Jim Lowell, editor-in-chief of Fidelity Investor, says inflation is both inevitable and overestimated. Consider investments that do well whether it flares or not.
Whether I’m speaking with clients, taking live questions on my varied [television] appearances or responding directly to Fidelity Investor members, the question is the same: Won’t inflation overwhelm our markets all of a sudden?
There are a few assumptions nested in that question—among them, that inflation is a foregone conclusion, is already a clear and present danger, and is a purely negative factor.
Now, I think inflation is likely a foregone conclusion. Further, I think that hyperinflation can’t be ruled out any more than it can be ruled in to current forecasts and maneuvers. So, inflation is a worry on a long list of worries; but it’s not near the top of my list.
While I think inflation is inevitable, I don’t see it anywhere I look, except in the form of a threat which serves as both a drag on investor confidence and a spur towards types of investments that ironically put those who are seeking to dodge the risks of inflation in greater harm’s way.
Remember that inflation isn’t only a negative event. Trying to avoid inflation rather than engage in the opportunities it presents makes little investment sense. Many of the following funds could be held whether inflation ever rose or not—they function well as hedges against our equity stakes.

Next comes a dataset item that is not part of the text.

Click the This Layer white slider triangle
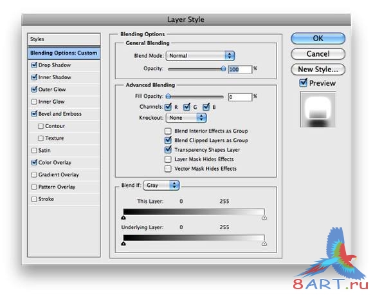This screenshot has height=295, width=373. [264, 218]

Fidelity Capital & Income (FAGIX). Manager Mark Notkin has been managing the fund since July 2003. He invests in both stocks and bonds, concentrating mostly on lower-quality bonds. He also invests in companies in troubled financial situations. The fund began trading in November 1977 and has a market value of over $11.5 billion. (This fund closed Monday at $8.86—Editor.)
Fidelity Floating Rate High Income (FFRHX). Manager Christine McConnell has been managing the fund since August 2000. She invests in floating-rate loans and other floating-rate investments, money market and investment-grade investments, and repurchase agreements. She also invests in companies in troubled financial situations. The fund began trading in August 2000 and has a market value of almost $3 billion. (This fund closed Monday at $9.55—Editor.)
Fidelity High Income (SPHIX). Manager Fred Hoff has been managing the fund since June 2000. He invests in income-producing bonds (especially low-quality), preferred stock, convertible securities, and stocks. He also invests in companies in troubled financial situations. The fund began trading in August 1990 and has a market value of over $7 billion. (This fund closed Monday at $8.61—Editor.)
Fidelity Strategic Income (FSICX). Managers Joanna Bewick and Chris Sharpe began managing the fund in April 2008 and June 2009, respectively. They invest approximately 40% in high-yield investments, 30% in government and investment-grade investments, and 15% in both emerging markets and international developed market investments. The fund began trading in May 1998 and has a market value of over $7 billion. (This fund closed Monday at $10.91—Editor.)